Deacetylase-independent HDAC1 condensation defines temozolomide response in glioblastoma
摘要
Temozolomide is a standard-of-care therapeutic agent for glioblastoma. However, persons who initially respond well often experience a notable reduction in efficacy over time, with the underlying mechanisms remaining unclear. Here we demonstrate that the reduced response to temozolomide correlates with decreased chromatin accessibility, marked by reduced H3K27ac modification and alterations in chromatin loops. Mechanistically, temozolomide treatment upregulates histone deacetylase 1 (HDAC1) expression. Intriguingly, increased HDAC1 forms condensates independently of its deacetylase function.
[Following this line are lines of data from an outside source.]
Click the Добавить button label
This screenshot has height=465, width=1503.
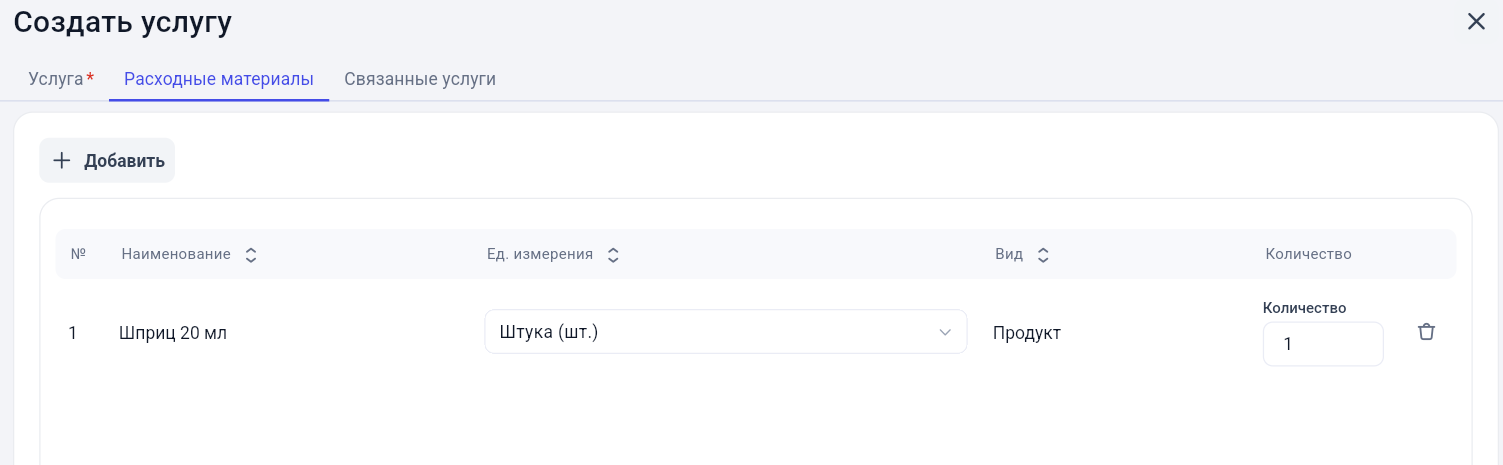(x=124, y=161)
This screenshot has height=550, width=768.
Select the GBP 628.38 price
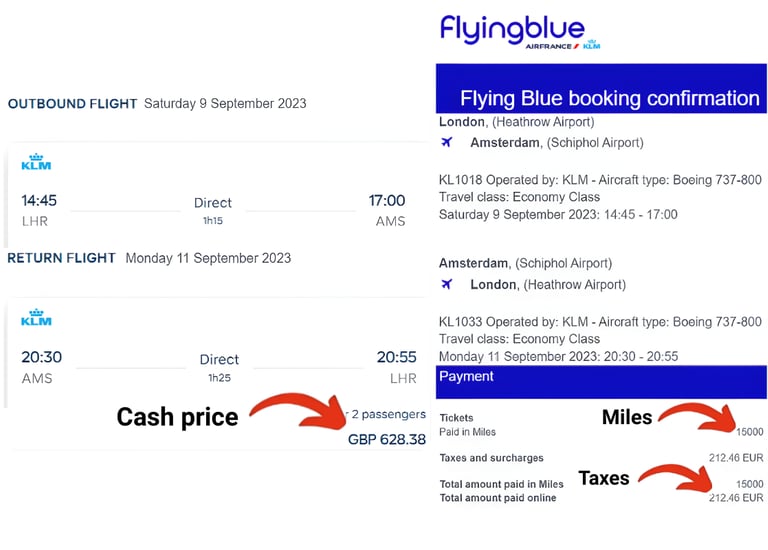pyautogui.click(x=386, y=439)
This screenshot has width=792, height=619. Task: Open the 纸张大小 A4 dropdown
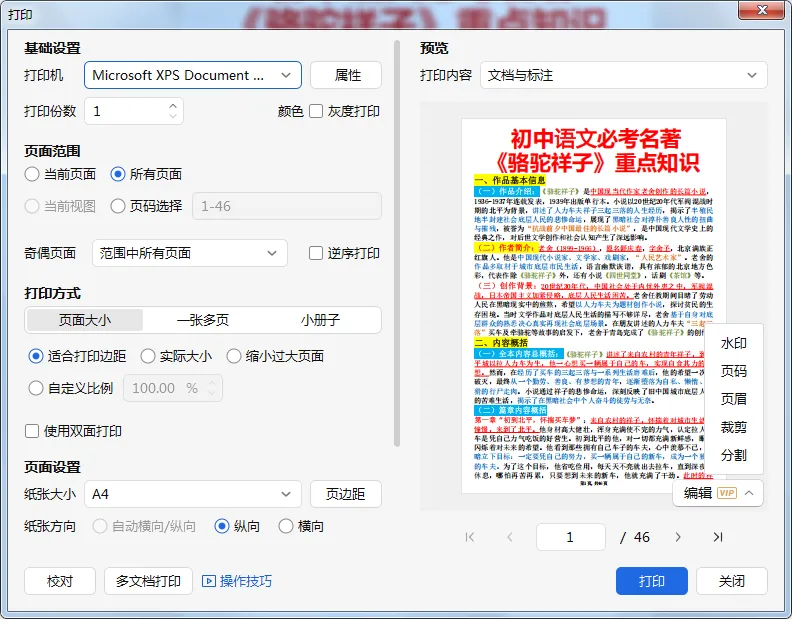193,494
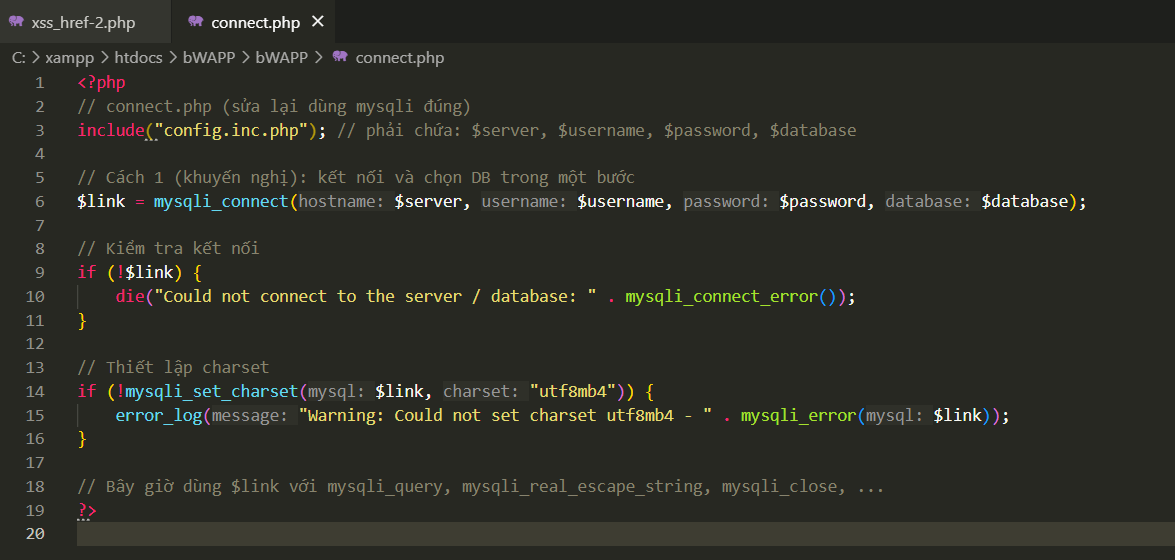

These condensates arise from multivalent interactions within the intrinsically disordered region and specific interactions with CCCTC-binding factor (CTCF), facilitating resistance to temozolomide by promoting the assembly of DNA repair complexes, even in the absence of direct deacetylase activity of HDAC1. Through phase-separation-based screening, we identified resminostat as an effective disruptor of HDAC1–CTCF condensates, thereby restoring temozolomide sensitivity in patient-derived xenograft models. Our findings introduce deacetylase-independent HDAC1 condensation as a distinct mechanism regulating temozolomide response, providing valuable insights into potential therapeutic strategies.